Recorded data:

-- BEGIN --

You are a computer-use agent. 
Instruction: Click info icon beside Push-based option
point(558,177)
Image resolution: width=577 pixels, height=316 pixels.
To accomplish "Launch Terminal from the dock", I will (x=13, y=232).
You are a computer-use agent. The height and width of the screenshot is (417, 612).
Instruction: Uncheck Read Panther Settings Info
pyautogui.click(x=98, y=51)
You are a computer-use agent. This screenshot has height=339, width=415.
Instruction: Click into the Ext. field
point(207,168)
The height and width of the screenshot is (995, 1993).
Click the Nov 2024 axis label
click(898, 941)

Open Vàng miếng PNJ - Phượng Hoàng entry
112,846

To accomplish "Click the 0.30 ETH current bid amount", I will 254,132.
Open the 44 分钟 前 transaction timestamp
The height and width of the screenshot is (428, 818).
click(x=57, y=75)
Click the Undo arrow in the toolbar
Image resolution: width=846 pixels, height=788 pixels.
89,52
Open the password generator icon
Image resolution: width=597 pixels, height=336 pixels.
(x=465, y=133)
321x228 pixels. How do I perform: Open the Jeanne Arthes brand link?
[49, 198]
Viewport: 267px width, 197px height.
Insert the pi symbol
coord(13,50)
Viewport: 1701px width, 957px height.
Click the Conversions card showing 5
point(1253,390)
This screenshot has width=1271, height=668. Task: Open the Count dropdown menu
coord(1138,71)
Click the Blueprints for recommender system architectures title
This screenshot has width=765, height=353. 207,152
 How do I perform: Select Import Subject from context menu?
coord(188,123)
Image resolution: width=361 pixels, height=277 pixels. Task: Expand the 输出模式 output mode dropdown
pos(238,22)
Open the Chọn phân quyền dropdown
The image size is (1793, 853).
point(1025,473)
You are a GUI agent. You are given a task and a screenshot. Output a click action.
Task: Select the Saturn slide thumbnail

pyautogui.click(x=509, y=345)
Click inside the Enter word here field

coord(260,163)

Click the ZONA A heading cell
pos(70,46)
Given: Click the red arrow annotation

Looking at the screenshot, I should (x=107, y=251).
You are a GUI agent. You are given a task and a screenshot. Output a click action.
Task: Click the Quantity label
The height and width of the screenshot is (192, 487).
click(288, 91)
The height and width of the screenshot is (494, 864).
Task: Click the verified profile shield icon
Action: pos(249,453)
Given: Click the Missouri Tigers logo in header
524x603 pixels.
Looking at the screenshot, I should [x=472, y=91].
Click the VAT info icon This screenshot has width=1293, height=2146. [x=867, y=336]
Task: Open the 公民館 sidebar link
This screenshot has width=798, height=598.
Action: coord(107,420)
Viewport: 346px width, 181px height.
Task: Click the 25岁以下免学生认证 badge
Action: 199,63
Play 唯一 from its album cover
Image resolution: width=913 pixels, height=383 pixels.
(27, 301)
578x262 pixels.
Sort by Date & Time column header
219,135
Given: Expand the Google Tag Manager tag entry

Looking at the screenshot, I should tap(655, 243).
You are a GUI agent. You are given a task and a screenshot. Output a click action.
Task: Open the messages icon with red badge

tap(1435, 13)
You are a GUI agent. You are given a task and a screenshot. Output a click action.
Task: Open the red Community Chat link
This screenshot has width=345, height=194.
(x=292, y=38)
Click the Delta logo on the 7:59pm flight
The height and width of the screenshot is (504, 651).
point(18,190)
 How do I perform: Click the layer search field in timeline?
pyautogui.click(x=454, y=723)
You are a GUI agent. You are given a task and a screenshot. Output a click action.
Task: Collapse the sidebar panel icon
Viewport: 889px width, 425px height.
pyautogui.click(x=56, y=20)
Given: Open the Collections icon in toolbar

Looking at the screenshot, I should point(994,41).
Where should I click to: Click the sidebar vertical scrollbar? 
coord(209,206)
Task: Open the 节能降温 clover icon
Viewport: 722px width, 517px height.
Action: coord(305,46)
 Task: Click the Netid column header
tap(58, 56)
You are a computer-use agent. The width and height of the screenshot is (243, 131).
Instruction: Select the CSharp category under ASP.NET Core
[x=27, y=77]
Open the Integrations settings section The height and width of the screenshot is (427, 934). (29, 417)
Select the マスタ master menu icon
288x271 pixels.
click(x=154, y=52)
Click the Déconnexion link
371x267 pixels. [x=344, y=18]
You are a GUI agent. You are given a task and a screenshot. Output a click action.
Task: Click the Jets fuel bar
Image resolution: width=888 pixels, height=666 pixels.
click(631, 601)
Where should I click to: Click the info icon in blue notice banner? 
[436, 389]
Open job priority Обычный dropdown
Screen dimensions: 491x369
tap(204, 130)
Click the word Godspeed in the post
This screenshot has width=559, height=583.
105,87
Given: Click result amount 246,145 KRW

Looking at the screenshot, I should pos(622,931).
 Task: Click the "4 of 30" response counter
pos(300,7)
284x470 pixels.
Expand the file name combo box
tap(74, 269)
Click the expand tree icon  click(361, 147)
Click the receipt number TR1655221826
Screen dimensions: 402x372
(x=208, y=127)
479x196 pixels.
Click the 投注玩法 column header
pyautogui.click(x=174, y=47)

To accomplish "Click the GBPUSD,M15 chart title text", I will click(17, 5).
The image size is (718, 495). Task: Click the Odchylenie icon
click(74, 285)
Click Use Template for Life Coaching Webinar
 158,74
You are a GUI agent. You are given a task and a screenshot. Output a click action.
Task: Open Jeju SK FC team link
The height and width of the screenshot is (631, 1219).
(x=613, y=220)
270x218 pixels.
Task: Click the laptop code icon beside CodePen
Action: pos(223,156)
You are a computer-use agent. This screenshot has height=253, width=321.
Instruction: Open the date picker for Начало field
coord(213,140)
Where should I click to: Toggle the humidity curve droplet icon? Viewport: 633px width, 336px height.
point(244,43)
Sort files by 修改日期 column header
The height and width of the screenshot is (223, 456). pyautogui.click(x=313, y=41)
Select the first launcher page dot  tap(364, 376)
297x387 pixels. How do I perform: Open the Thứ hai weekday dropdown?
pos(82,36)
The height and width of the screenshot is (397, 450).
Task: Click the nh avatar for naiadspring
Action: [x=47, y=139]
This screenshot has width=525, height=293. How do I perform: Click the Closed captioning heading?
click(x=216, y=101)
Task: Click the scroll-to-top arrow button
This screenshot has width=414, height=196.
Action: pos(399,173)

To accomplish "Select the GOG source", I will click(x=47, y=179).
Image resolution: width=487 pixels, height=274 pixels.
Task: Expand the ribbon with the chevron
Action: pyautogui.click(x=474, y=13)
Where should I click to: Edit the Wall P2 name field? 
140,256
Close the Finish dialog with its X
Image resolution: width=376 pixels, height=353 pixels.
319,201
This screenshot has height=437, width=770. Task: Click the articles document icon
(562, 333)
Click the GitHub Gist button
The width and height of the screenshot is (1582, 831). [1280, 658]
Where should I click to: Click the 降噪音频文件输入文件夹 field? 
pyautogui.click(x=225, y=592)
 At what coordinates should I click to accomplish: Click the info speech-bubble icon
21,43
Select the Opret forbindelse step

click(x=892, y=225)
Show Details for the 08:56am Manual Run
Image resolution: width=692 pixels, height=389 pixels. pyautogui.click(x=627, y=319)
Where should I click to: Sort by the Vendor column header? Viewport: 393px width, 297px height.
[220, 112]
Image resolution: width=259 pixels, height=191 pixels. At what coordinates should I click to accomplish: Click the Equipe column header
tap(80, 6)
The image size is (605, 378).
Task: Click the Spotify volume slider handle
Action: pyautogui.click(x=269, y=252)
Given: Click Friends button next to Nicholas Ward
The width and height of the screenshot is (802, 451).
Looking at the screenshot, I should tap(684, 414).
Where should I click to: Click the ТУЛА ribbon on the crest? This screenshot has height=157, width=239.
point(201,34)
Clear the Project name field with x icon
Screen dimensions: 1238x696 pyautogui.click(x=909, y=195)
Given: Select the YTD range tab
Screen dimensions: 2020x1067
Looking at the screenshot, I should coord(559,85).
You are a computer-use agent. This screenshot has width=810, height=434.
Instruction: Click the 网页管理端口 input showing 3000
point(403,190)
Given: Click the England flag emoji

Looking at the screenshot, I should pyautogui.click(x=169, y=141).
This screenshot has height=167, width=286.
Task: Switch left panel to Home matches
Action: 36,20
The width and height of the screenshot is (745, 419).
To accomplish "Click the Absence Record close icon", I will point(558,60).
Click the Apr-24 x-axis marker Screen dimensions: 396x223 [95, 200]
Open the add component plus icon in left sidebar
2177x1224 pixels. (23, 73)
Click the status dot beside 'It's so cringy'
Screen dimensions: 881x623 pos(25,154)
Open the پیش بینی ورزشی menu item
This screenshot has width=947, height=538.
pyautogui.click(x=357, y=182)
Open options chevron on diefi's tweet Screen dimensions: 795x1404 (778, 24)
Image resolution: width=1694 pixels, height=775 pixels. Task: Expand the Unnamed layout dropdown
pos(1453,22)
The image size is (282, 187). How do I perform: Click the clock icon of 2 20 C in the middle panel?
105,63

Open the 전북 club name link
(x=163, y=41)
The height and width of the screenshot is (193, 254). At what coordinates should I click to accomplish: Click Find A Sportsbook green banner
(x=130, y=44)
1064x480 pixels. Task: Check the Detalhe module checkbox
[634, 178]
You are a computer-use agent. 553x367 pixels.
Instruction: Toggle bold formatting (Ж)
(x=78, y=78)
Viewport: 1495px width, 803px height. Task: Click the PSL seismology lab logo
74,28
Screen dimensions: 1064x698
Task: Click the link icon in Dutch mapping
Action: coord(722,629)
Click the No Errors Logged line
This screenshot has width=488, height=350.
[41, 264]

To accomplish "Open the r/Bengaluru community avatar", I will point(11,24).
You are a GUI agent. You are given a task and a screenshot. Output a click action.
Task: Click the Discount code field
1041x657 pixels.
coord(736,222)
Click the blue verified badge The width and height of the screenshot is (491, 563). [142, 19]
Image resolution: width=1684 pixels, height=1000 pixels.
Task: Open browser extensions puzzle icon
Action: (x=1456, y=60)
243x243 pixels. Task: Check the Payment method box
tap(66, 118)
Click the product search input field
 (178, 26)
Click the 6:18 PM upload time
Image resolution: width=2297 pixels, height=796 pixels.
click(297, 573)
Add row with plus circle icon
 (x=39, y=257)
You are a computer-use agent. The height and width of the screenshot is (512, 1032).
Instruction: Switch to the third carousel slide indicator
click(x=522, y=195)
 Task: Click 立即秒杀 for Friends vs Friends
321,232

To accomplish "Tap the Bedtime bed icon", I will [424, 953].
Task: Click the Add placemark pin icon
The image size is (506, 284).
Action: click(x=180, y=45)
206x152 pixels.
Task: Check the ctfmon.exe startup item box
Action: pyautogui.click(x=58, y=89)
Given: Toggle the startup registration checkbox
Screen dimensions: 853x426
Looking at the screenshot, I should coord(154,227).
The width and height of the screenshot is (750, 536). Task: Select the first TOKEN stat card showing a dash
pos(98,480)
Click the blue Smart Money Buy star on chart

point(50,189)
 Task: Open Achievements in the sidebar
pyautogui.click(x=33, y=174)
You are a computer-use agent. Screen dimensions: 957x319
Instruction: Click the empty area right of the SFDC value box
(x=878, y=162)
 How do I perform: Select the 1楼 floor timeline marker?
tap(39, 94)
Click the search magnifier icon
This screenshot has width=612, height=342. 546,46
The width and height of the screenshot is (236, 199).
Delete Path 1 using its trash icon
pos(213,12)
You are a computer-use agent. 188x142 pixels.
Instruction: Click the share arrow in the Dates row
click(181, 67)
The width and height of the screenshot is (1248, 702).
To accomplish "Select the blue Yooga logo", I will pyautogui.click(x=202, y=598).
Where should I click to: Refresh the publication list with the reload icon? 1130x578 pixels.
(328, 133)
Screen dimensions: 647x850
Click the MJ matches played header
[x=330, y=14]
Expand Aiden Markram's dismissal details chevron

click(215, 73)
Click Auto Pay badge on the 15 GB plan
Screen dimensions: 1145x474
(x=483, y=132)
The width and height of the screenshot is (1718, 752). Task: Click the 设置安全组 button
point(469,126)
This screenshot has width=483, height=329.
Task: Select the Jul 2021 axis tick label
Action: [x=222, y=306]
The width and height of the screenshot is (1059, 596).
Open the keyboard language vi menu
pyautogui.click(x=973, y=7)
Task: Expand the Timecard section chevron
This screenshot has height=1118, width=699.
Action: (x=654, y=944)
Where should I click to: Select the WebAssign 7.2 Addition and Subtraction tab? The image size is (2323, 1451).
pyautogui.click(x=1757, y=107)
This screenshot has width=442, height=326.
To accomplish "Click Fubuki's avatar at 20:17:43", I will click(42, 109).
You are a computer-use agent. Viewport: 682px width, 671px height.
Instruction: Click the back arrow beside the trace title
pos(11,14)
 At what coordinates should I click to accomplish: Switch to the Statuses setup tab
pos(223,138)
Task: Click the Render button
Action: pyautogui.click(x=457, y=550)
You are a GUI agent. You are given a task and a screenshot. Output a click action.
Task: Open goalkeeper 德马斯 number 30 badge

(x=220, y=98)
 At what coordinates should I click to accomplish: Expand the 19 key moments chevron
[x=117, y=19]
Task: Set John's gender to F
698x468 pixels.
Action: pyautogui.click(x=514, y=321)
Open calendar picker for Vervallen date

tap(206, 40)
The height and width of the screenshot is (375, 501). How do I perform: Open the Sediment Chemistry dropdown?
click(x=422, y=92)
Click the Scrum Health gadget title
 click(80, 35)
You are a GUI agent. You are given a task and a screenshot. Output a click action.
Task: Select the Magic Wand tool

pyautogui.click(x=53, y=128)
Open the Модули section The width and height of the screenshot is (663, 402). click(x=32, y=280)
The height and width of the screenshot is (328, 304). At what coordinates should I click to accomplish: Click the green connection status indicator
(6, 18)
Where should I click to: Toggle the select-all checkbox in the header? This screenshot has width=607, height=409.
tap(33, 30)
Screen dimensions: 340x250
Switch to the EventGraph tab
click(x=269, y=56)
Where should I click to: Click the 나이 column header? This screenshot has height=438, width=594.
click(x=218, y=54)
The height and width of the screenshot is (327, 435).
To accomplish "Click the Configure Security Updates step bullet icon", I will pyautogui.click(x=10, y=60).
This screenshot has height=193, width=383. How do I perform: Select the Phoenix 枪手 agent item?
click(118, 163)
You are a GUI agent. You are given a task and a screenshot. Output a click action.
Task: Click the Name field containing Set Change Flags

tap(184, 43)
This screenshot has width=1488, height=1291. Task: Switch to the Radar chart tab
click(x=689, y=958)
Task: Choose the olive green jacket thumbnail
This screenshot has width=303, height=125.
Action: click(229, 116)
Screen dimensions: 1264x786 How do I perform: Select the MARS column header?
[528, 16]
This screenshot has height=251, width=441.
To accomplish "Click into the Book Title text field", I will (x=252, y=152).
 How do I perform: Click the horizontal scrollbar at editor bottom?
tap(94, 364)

-- END --

**EXERCISE BRIEF**:
Duplicate the lines of the listing above, starting at the line containing "This screenshot has height=193, width=383." and ending at the line containing "click(x=689, y=958)".

**RESULT OF THE TASK**:
This screenshot has height=193, width=383. How do I perform: Select the Phoenix 枪手 agent item?
click(118, 163)
You are a GUI agent. You are given a task and a screenshot. Output a click action.
Task: Click the Name field containing Set Change Flags

tap(184, 43)
This screenshot has width=1488, height=1291. Task: Switch to the Radar chart tab
click(x=689, y=958)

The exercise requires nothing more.